AIM OF THE TASK: With both ends included, repeat exactly the lines of the entries below from the one containing "This screenshot has" down to the one containing "Task: Move selected", and no others.

DATA RECORDS:
►

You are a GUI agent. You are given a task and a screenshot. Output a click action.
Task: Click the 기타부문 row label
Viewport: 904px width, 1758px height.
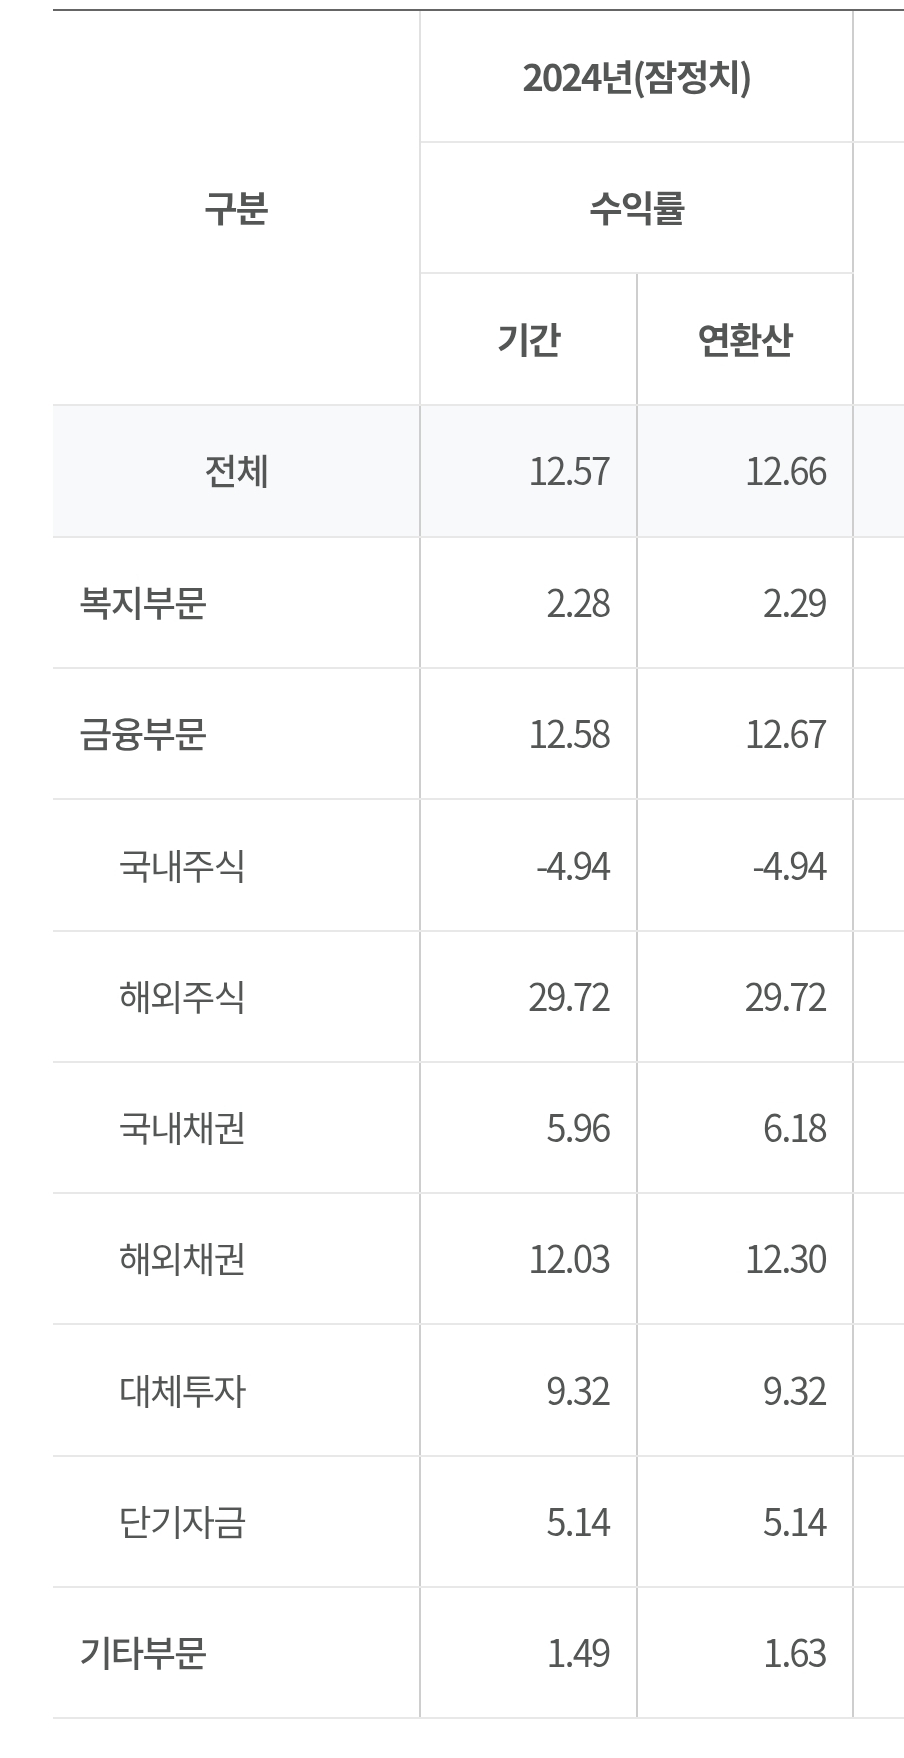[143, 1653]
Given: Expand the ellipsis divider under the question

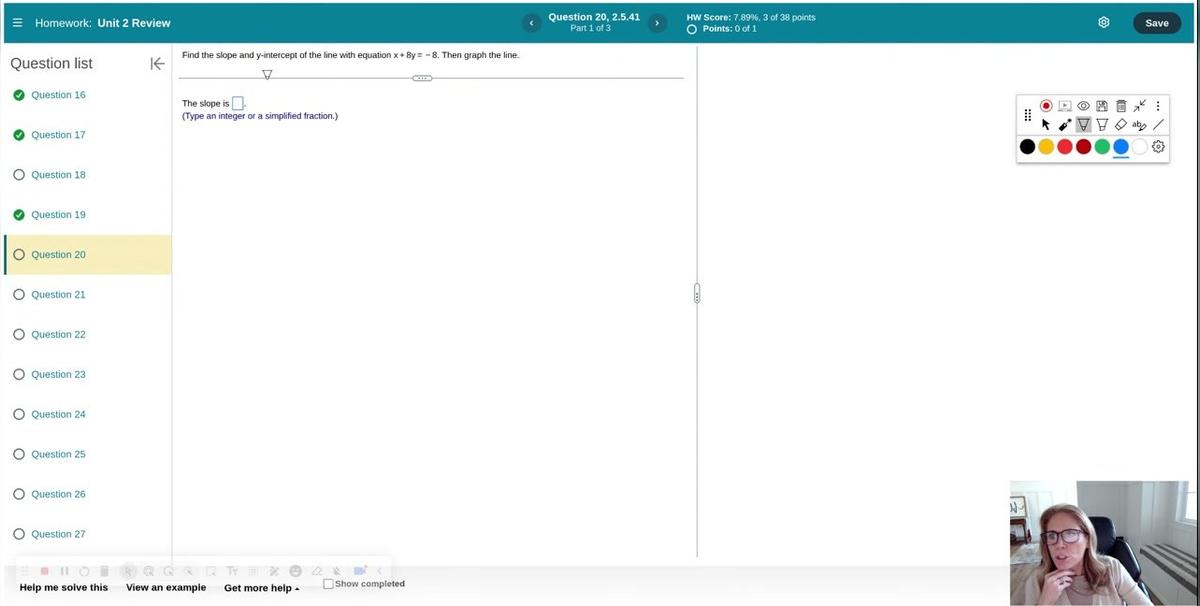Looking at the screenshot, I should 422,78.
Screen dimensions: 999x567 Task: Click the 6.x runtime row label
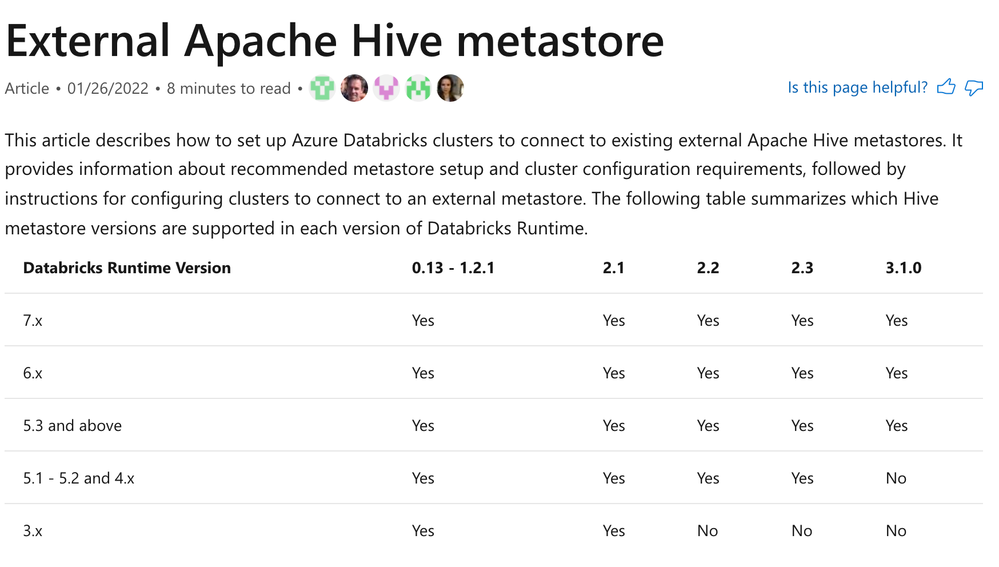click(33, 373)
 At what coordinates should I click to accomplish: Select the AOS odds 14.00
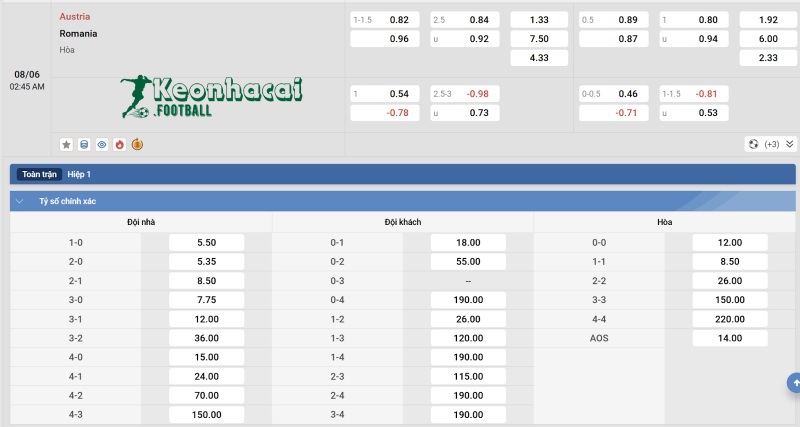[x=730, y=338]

◄
►

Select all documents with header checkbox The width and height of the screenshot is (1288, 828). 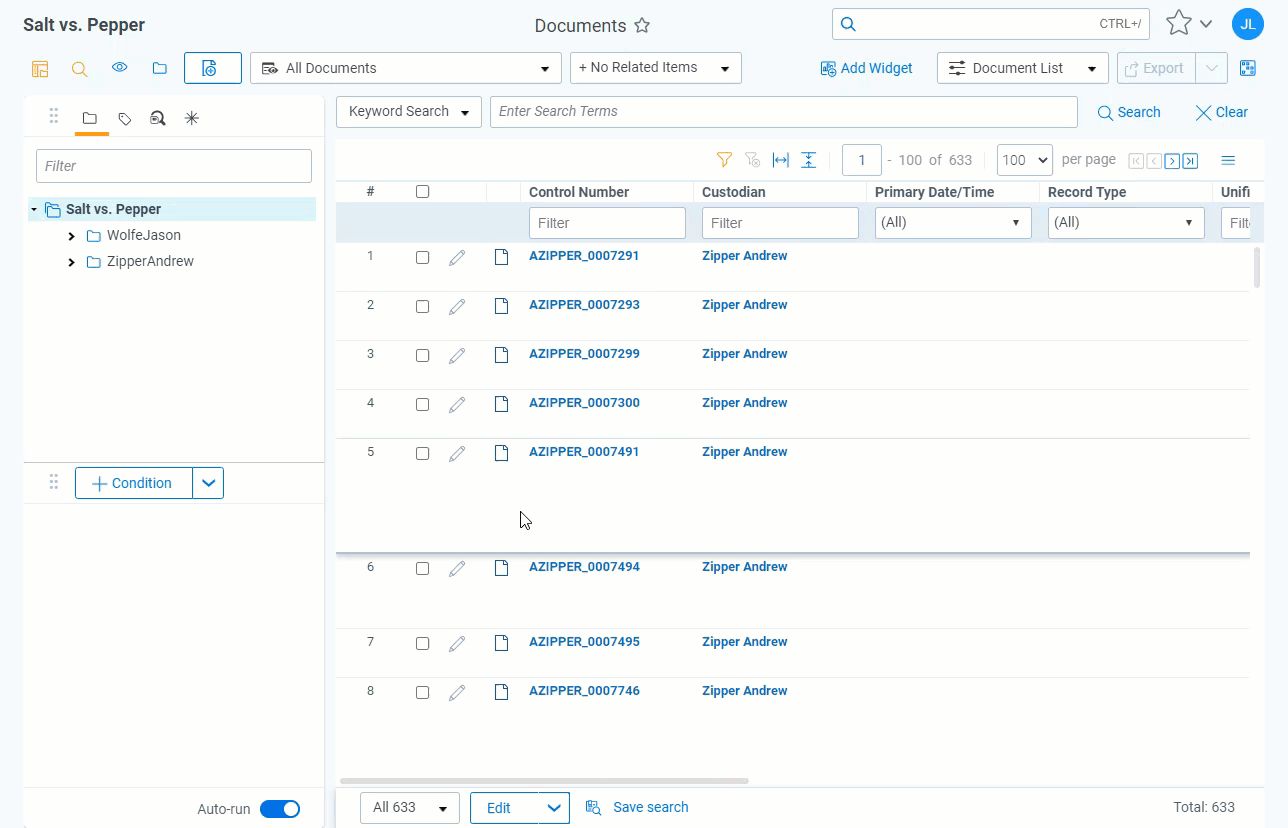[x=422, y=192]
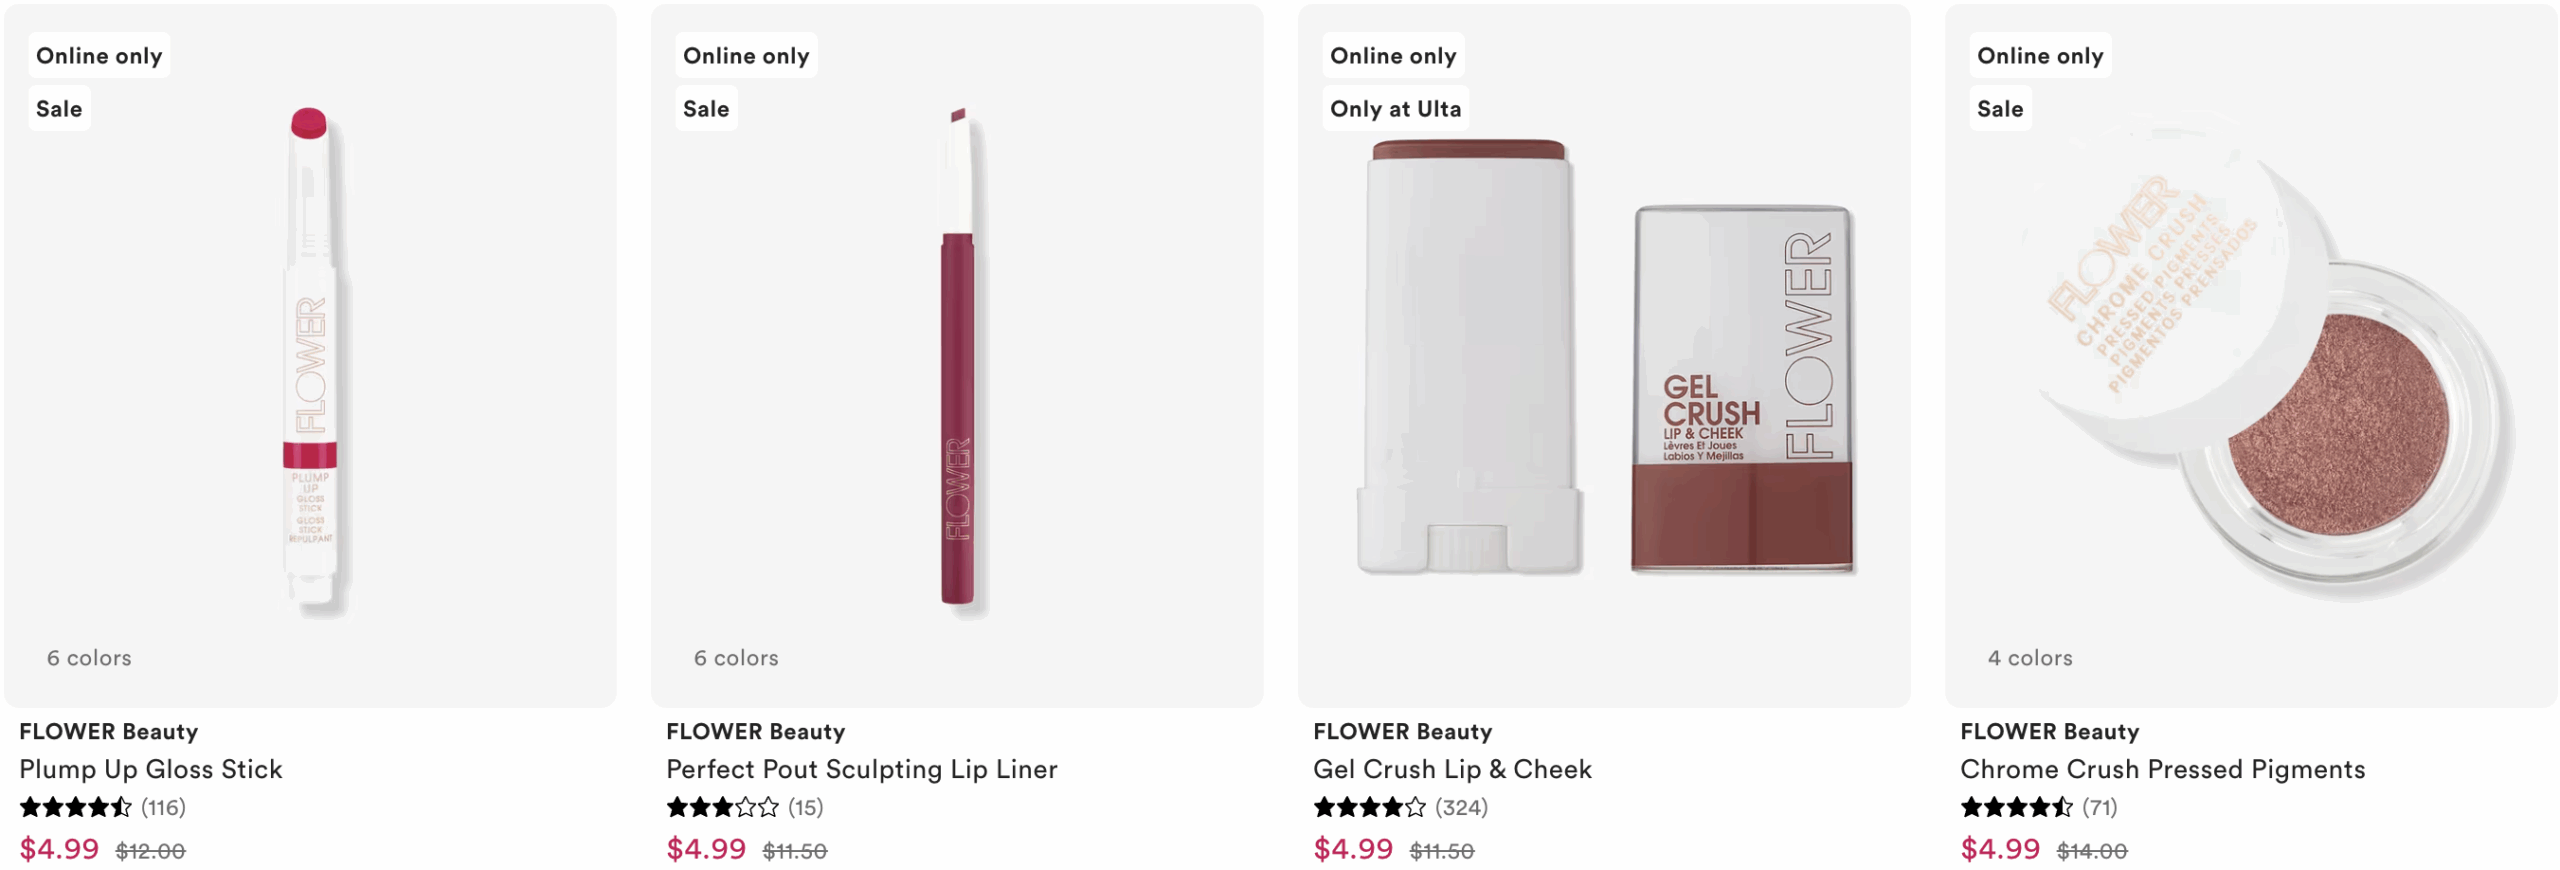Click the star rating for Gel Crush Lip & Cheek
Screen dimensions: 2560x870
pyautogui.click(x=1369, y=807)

◄
►

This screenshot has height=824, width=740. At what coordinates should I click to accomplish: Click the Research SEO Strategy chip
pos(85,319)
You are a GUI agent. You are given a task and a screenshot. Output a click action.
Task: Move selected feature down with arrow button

◄

SOLUTION:
This screenshot has height=824, width=740. At what coordinates should I click to accomplish: Click the Research SEO Strategy chip
pos(85,319)
You are a GUI agent. You are given a task and a screenshot. Output a click action.
Task: Move selected feature down with arrow button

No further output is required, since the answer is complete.